*Provided text*:
Histogram of the predictive performance measured in terms of the Aroc value of PSSM and ANN predictors for 22 MHC class I alleles trained and evaluated on the MHCIPREDS-IEDB dataset. Aroc: area under the receiver operating characteristic curve; PSSM: position-specific scoring matrices; ANN: artificial neural networks; MHC: major histocompatibility complex.

From the above results, it is clearly stated that PSSM predictors, to a high degree, describe the binding motif of the corresponding HLA class I alleles, though they demonstrate lower Aroc than the ANN predictors. This is to be expected since the ANN can take higher-order sequence associations into account for a fixed length of MHC binding peptides [27]. Moreover, not only the size of the training and validation dataset but also the choice of specific algorithms can influence the efficiency of the forecast. To integrate PSSM-based MHC class I predictor in CTL epitope processing identification, we calculated the binding thresholds in terms of predicting peptides that bind with an IC50 value less than 500 nM, an established threshold associated with immunogenicity for 85% of all epitopes in the training set [51]. These binding threshold scores for each of the 22 MHC class I molecules were determined for PSSM predictors to demarcate the range of putative binders among the top-scoring peptides (Table 2). Paul et al. [64] also revealed similar observations that different MHC molecules bind ligands at different (forecasted) binding thresholds (scores). If a single criterion for MHC class I alleles has to be deliberated, then it is preferable to select absolute BA, as in the case of the ANN predictor, where IC50 ≤ 500 nM could be regarded as a reasonably good “universal” binding threshold. In a similar study, Bonsack et al. [67] confirmed the decisive threshold of IC50 ≤ 500 nM for MHC class I binding peptides through in vitro validation. However, predictive efficacy is increased using allele-specific affinity thresholds.

*Task statement*:
Carry on the passage on MHC class I binding prediction, starting right after its last sentence. The entries have nothing to do with the passage on MHC class I binding prediction.

*Records provided*:
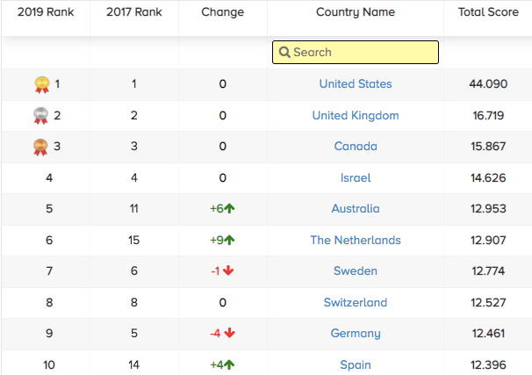Click the gold medal icon
The image size is (532, 375).
[41, 84]
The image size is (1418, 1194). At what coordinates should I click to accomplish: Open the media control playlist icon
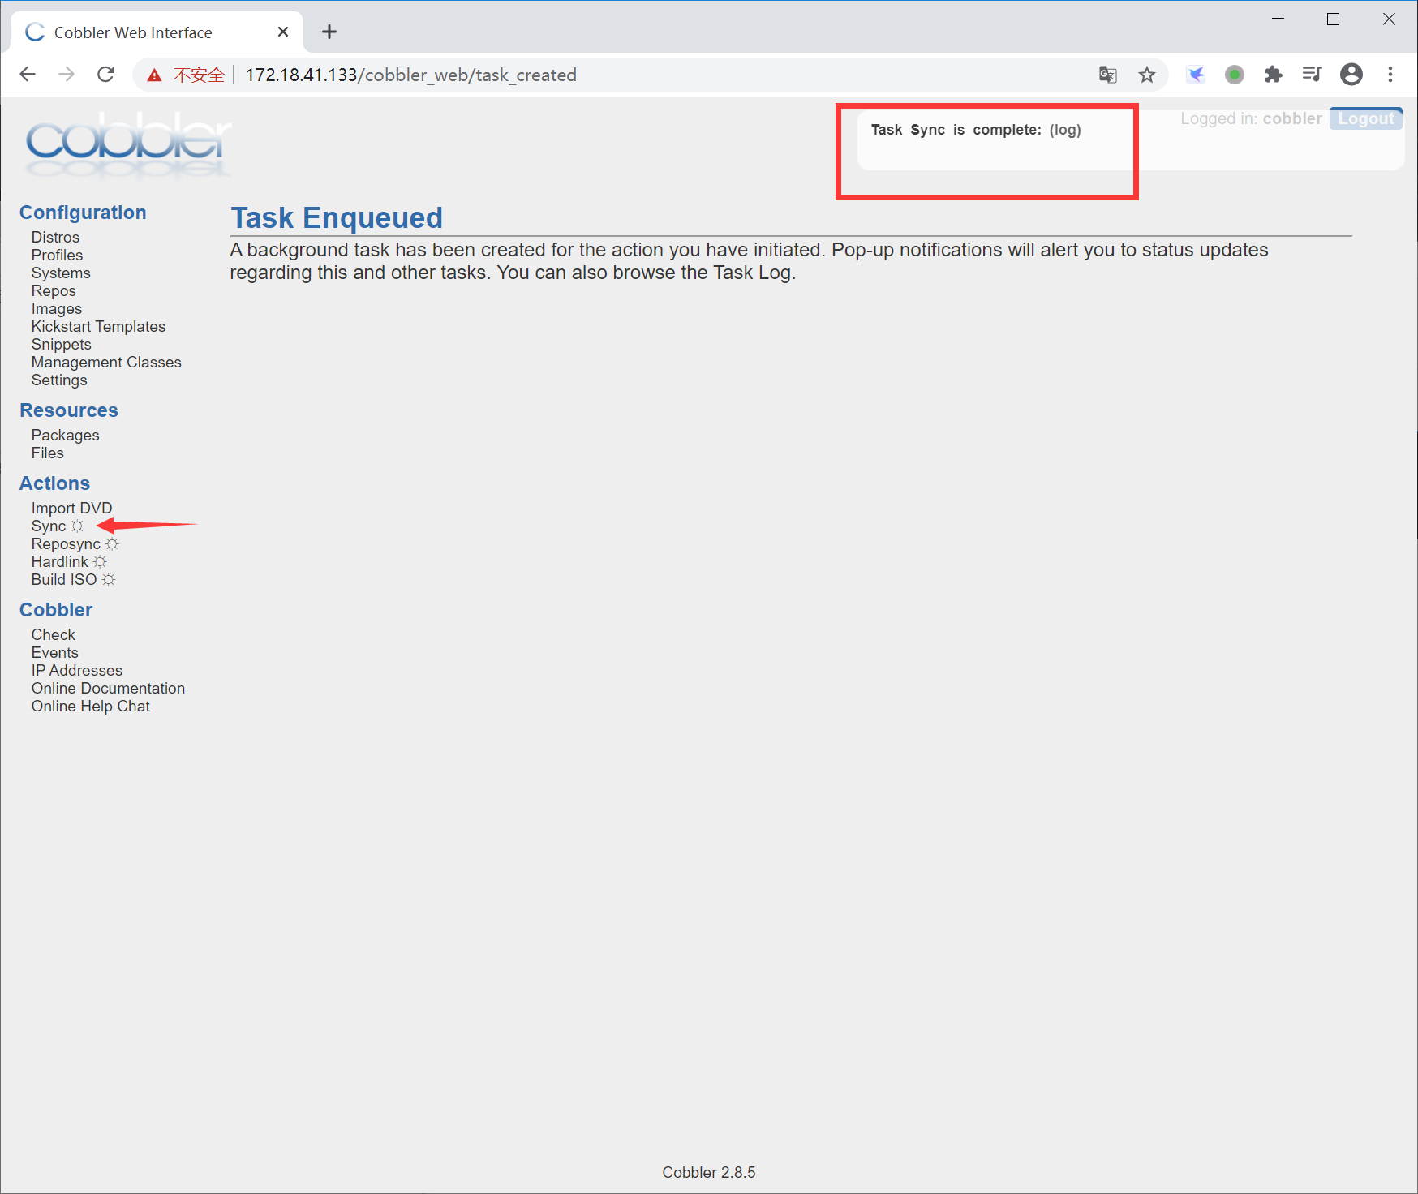pos(1312,75)
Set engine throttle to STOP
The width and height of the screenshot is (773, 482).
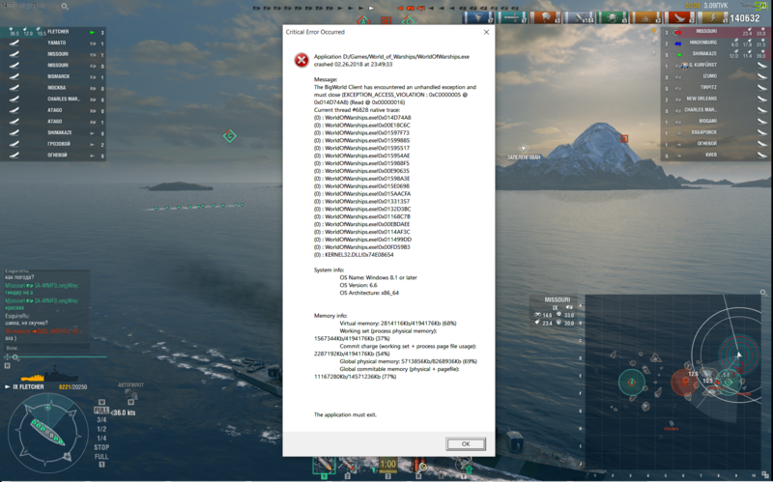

*Output for this task*:
Thus, based on these observations, the PSSM-based MHC class I binding forecasts were applied without rescaling, thereby preserving prospective fundamental biological differences between MHC class molecules. However, ANN-based MHC class I binding peptide forecasts were performed with IC50 ≤ 500 nM (LTMBA value ≥ 0.426).

Evaluation of the EBV epitope dataset

The PSSM and ANN predictors successfully identified the EBV epitopes as revealed in the study conducted by Wohlwend et al. [44], above the chosen threshold (Table 2), except the epitope IACPIVMRY restricted by the HLA-B*1501 allele with a comparable BA score of 0.411 compared to the ANN predictor threshold (LTMBA value) of 0.426 (Table 3). This clearly indicates the real-life application of models in the identification of both established and novel HLA class I epitopes from EBV.

 List of EBV epitopes used in the present study derived from Wohlwend et al. [44].

S. No.CD8+ T cell epitopeHLA binding allelePSSM
predictor score
ANN
predictor score (binding affinity)
1AFDQATRVYHLA-A*0101 8.5050.438
2HLSQAAFGLHLA-A*02016.2520.633
3SIIPRTPDV 6.5810.46
4YVLDHLIVV9.0360.769
5RYSIFFDYMHLA-A*24028.5830.45
6TYPVLEEMF7.7840.455
7IPQCRLTPLHLA-B*070212.5510.454
8RPPIFIRRL10.0570.495
9IACPIVMRYHLA-B*15016.2590.411
10SQISNTEMY10.1090.486
11VQTAAAVVF6.8880.428

EBV: Epstein-Barr virus; PSSM: position-specific scoring matrices; ANN: artificial neural networks.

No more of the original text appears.